== Record extracts ==
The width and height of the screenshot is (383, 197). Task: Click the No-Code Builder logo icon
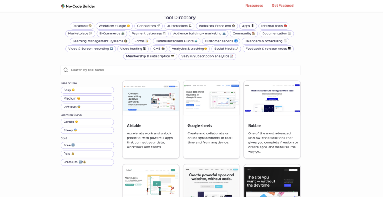tap(63, 6)
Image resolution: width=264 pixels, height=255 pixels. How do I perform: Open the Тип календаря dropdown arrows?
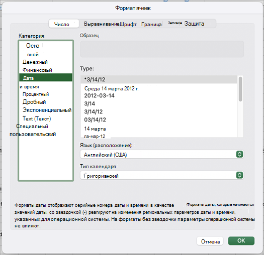pos(239,175)
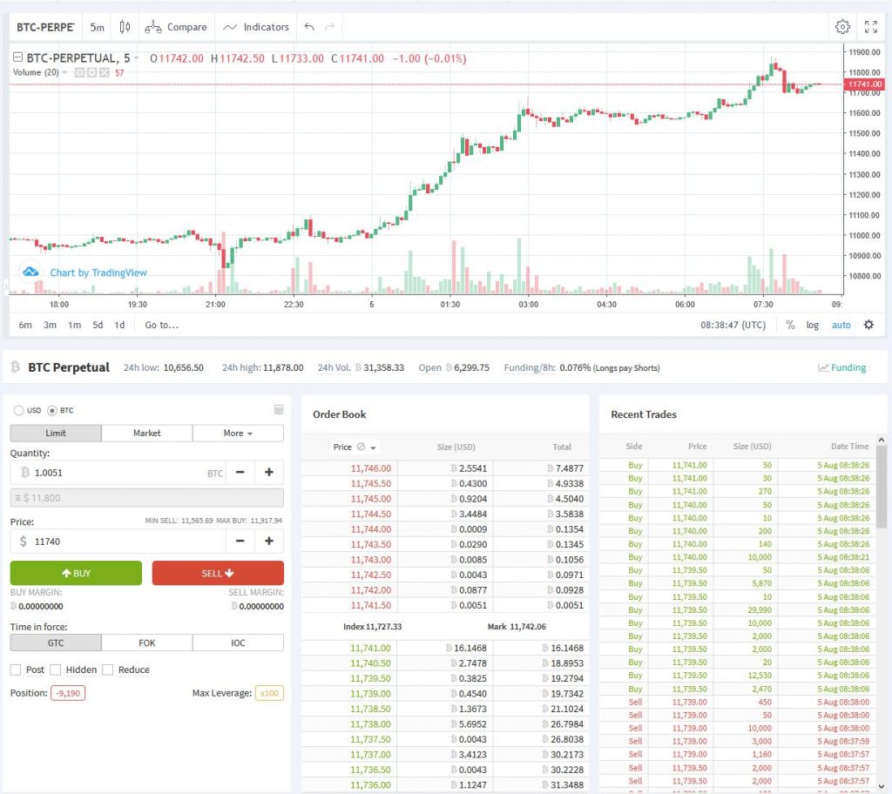Switch to the Market order tab
This screenshot has width=892, height=794.
coord(146,433)
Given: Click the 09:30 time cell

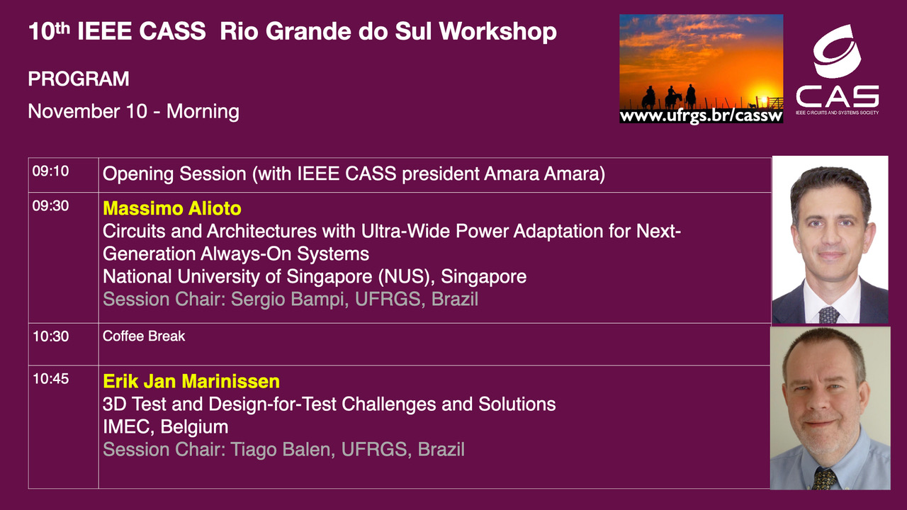Looking at the screenshot, I should (51, 206).
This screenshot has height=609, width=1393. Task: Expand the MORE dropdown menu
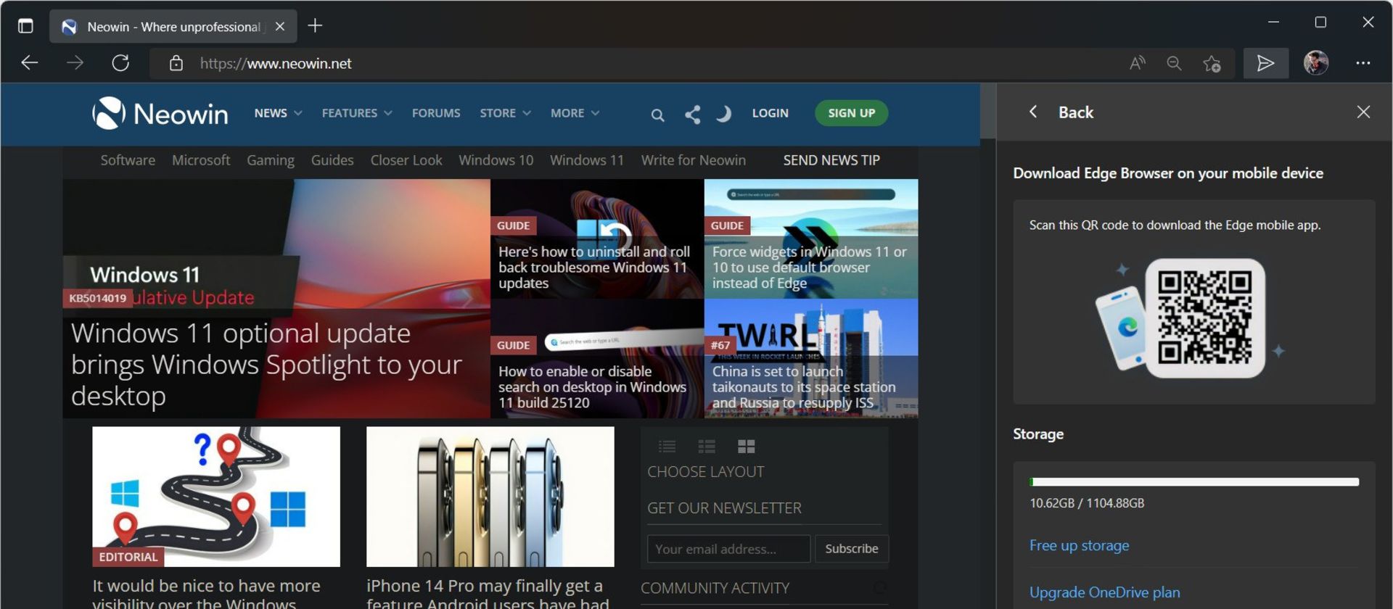pos(575,113)
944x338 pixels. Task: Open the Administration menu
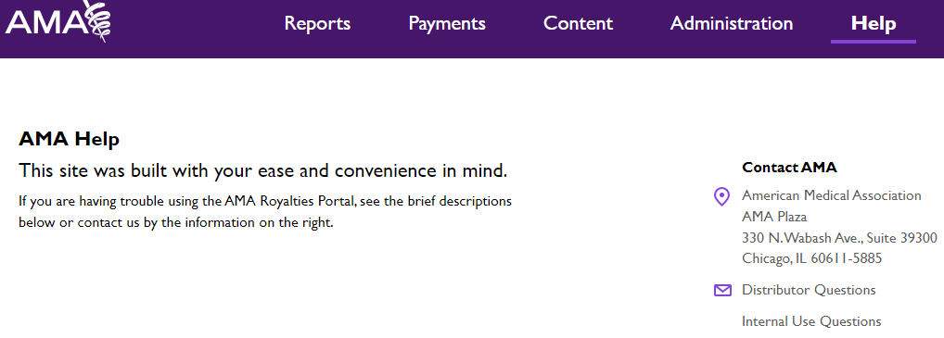click(x=732, y=23)
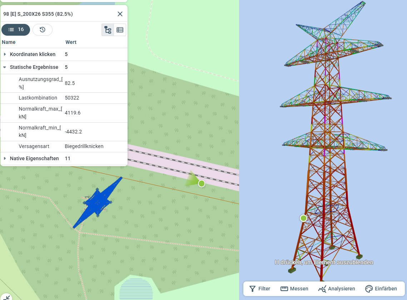
Task: Open the Analysieren tool
Action: click(337, 289)
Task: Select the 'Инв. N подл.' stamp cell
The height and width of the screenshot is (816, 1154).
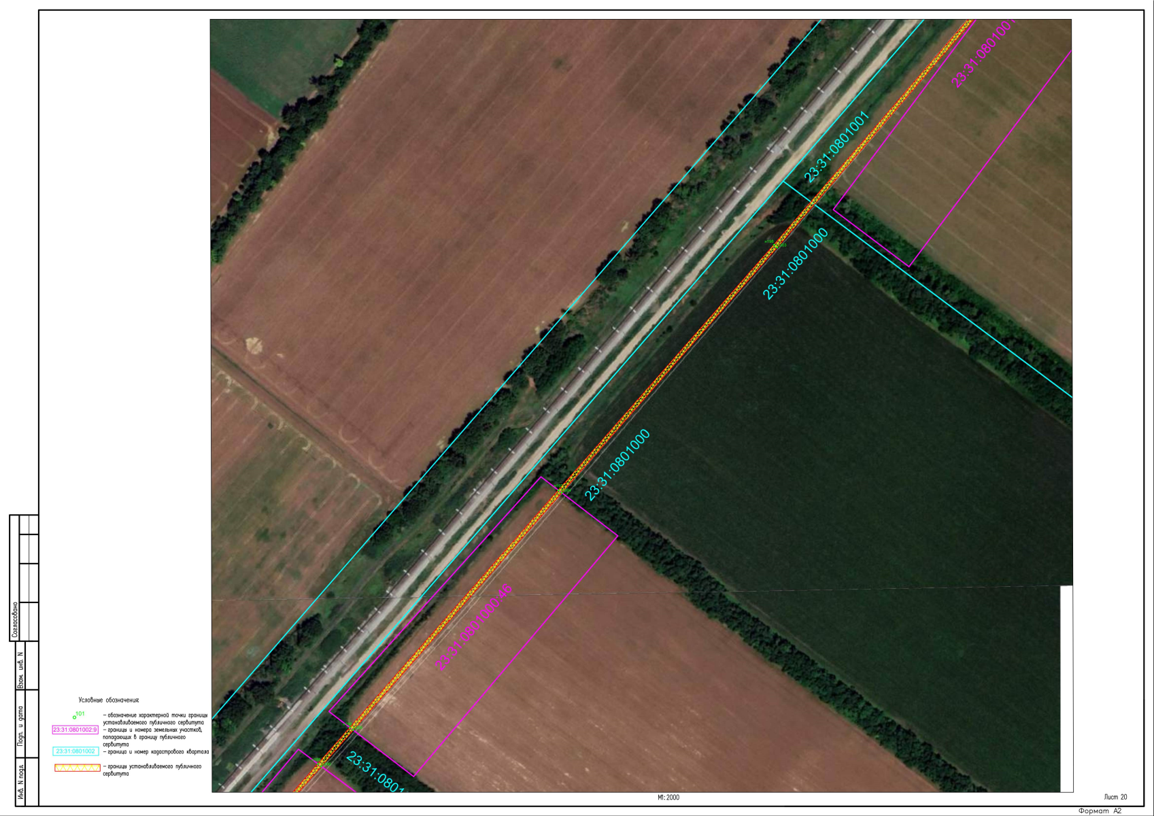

== Problem to solve ==
The expected output is every entry above, character for character, with no pictures.

== Answer space ==
The width and height of the screenshot is (383, 197). Task: Click the No-Code Builder logo icon
tap(63, 6)
Image resolution: width=264 pixels, height=255 pixels. How do I perform: Open the Тип календаря dropdown arrows?
pos(239,175)
Switch to the Market order tab
This screenshot has width=892, height=794.
coord(146,433)
Given: Click the 09:30 time cell

Looking at the screenshot, I should (51, 206).
This screenshot has height=609, width=1393. Task: Expand the MORE dropdown menu
pos(575,113)
944x338 pixels. Task: Open the Administration menu
click(x=732, y=23)
Task: Open the Analysieren tool
Action: click(337, 289)
Task: Select the 'Инв. N подл.' stamp cell
The height and width of the screenshot is (816, 1154).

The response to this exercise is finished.